Although the value of blitz surgery in meeting some of the surgical needs of otherwise neglected communities is undeniable, the author seeks to provoke a sober reexamination of these efforts vis-à-vis the long-term sustainability of such programs. The experiences gained from years of using various strategies should be scrutinized with the objective of harnessing strengths that would see the evolution of a new reconstructive surgical service tailor-made for Africa: affordable and sustainable yet able to deliver quality surgical care to the remotest villages. The basis of any such program must be the involvement of local communities and the training and retention of local surgeons. Working with local training institutions not only fulfills the desire for long-term sustainability, it places resources where they are most needed. Locally trained surgeons are more likely to stay and serve in the environment in which they trained. Furthermore, partnering directly with the smaller, rural training institutions removes the bureaucratic hurdles presented when trying to work with larger institutions such as the government or universities. New skills and added health care infrastructure would strengthen these institutions as well as improve the quality of training programs. The final result will be overall improved health care delivery to the population served.

The combined resources of the teams involved in blitz surgery are enormous and, if appropriately harnessed and channeled, would help make sustainable reconstructive surgical care in Sub-Saharan Africa a reality.
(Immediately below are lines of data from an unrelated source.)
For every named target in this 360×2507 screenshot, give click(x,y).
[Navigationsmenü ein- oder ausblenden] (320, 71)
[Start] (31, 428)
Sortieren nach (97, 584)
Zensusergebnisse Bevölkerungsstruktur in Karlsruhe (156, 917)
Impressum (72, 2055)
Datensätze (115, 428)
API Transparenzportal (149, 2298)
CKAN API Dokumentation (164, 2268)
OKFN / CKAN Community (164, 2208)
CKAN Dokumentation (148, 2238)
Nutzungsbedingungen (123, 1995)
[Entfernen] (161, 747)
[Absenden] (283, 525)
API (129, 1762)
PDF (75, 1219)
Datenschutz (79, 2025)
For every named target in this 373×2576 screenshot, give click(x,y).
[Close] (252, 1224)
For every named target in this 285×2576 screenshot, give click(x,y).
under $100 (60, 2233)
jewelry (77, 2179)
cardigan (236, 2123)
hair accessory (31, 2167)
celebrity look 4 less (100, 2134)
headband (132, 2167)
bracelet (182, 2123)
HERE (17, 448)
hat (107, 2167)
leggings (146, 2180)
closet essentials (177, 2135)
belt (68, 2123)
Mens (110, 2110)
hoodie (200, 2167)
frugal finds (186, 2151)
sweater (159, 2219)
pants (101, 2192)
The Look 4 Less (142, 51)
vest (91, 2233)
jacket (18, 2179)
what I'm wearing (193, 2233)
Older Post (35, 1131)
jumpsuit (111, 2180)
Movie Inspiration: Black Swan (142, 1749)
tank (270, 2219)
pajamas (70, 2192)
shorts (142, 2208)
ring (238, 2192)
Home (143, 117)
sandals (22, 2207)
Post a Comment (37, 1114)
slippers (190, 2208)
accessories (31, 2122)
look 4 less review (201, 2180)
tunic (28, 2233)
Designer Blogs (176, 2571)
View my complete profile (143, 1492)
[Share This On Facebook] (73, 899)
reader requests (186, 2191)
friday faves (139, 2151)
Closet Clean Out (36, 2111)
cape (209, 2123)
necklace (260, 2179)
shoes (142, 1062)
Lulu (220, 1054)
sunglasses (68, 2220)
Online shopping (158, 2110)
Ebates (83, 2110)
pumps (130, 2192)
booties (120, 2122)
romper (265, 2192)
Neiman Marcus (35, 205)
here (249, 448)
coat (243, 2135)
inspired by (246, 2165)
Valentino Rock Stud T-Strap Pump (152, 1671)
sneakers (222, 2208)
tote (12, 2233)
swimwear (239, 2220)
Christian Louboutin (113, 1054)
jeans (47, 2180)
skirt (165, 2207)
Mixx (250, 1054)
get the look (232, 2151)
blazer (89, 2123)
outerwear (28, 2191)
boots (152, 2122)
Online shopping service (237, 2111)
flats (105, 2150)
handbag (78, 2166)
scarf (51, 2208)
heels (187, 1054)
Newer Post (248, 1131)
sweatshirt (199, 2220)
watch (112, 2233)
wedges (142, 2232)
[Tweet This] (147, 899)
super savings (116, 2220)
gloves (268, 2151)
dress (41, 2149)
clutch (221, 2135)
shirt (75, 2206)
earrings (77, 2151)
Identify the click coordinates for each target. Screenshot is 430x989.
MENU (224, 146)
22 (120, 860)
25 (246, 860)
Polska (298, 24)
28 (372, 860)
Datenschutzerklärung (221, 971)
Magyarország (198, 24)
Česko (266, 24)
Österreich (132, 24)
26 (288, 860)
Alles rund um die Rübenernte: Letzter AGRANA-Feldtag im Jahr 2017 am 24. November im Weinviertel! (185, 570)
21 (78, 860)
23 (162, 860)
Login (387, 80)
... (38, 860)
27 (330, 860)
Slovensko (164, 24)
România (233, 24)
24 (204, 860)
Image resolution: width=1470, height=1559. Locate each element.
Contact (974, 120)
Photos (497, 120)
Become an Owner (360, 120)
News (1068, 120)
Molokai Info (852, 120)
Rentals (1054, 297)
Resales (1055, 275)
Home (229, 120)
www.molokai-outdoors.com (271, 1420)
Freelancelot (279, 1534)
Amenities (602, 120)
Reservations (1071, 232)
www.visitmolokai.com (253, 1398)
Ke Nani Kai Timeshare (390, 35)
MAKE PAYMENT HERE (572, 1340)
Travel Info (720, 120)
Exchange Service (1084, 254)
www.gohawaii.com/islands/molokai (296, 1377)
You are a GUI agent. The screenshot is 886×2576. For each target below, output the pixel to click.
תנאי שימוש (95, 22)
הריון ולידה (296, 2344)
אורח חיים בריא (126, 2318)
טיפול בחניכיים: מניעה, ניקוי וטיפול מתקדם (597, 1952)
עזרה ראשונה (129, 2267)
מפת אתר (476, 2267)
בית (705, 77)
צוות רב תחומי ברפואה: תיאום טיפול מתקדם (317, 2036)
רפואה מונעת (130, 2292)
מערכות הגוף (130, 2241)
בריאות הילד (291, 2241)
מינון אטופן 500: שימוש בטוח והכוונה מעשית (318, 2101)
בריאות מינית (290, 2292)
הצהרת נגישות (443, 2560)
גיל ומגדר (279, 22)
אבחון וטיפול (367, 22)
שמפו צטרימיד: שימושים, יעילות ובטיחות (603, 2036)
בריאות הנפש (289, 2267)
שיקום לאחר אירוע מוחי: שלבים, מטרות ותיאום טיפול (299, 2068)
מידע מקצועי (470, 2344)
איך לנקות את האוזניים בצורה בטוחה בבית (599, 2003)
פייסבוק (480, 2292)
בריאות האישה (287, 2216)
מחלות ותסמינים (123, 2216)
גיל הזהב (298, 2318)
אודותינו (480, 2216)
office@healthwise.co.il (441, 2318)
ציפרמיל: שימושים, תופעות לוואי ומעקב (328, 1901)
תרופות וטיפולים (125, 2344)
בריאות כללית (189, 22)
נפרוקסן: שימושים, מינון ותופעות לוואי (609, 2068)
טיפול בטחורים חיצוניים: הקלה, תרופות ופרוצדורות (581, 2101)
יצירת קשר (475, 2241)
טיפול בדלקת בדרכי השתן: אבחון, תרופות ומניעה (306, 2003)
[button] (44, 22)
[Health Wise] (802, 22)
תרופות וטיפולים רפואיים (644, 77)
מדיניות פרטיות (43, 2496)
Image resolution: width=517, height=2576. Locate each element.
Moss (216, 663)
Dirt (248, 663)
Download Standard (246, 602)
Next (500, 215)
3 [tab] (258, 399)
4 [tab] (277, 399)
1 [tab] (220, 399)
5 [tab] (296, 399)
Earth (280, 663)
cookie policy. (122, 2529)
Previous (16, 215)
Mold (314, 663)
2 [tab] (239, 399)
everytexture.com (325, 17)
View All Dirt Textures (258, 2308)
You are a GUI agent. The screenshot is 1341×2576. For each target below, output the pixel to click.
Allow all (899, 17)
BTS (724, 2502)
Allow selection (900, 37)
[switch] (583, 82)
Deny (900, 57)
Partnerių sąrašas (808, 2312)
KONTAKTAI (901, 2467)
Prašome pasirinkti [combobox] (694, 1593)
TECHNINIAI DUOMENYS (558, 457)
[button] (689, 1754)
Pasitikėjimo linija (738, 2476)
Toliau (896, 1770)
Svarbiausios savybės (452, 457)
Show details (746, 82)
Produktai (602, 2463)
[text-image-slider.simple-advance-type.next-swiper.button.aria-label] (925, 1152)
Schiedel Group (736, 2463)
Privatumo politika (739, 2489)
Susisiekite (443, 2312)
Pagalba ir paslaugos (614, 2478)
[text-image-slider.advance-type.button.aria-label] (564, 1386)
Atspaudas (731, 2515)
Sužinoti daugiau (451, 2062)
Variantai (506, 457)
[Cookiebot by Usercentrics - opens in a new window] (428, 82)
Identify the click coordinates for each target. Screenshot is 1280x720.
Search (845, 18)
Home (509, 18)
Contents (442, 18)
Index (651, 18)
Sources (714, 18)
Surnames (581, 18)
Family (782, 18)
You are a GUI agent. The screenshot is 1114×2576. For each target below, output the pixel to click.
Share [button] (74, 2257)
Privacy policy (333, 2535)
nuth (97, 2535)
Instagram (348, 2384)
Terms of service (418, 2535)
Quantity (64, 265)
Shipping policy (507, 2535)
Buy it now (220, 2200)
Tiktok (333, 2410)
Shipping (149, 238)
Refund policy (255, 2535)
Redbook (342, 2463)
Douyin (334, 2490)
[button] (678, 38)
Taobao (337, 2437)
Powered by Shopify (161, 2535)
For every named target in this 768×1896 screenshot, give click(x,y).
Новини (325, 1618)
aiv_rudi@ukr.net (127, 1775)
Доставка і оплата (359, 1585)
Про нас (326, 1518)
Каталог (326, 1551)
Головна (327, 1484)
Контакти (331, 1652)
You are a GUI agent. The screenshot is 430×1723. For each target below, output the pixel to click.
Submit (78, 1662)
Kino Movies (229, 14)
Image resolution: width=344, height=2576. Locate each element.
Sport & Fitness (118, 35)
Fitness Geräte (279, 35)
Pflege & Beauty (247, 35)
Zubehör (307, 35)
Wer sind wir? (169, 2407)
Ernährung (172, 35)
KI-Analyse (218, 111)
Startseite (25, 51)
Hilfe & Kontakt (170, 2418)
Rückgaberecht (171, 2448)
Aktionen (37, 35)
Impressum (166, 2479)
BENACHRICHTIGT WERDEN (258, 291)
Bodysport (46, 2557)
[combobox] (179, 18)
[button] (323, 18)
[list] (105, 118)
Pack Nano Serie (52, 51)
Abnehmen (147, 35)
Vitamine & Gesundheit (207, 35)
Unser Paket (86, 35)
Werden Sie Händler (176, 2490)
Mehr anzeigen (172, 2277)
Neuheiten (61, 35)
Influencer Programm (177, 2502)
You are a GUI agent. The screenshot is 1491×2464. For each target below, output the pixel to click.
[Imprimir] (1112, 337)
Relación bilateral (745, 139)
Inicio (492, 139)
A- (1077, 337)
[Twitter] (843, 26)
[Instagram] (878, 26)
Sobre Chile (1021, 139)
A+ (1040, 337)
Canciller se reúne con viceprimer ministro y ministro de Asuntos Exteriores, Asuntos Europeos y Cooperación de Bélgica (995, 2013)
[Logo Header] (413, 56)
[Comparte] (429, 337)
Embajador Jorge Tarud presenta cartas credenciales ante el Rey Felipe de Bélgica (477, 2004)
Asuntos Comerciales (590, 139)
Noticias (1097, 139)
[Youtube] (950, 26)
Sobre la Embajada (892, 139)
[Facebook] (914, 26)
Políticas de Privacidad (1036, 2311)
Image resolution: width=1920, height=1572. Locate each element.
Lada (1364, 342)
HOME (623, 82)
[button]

Otherwise, humanitarian efforts will continue to be like drops in the ocean, meeting the needs of a few in the community but resulting in no long-term gains.

In addition, national regulatory bodies must regulate medical practice within their borders, with service providers being vetted and their work overseen but without creating unnecessary obstacles [13]. These bodies should assist the evolution of any training programs for the benefit of the populace.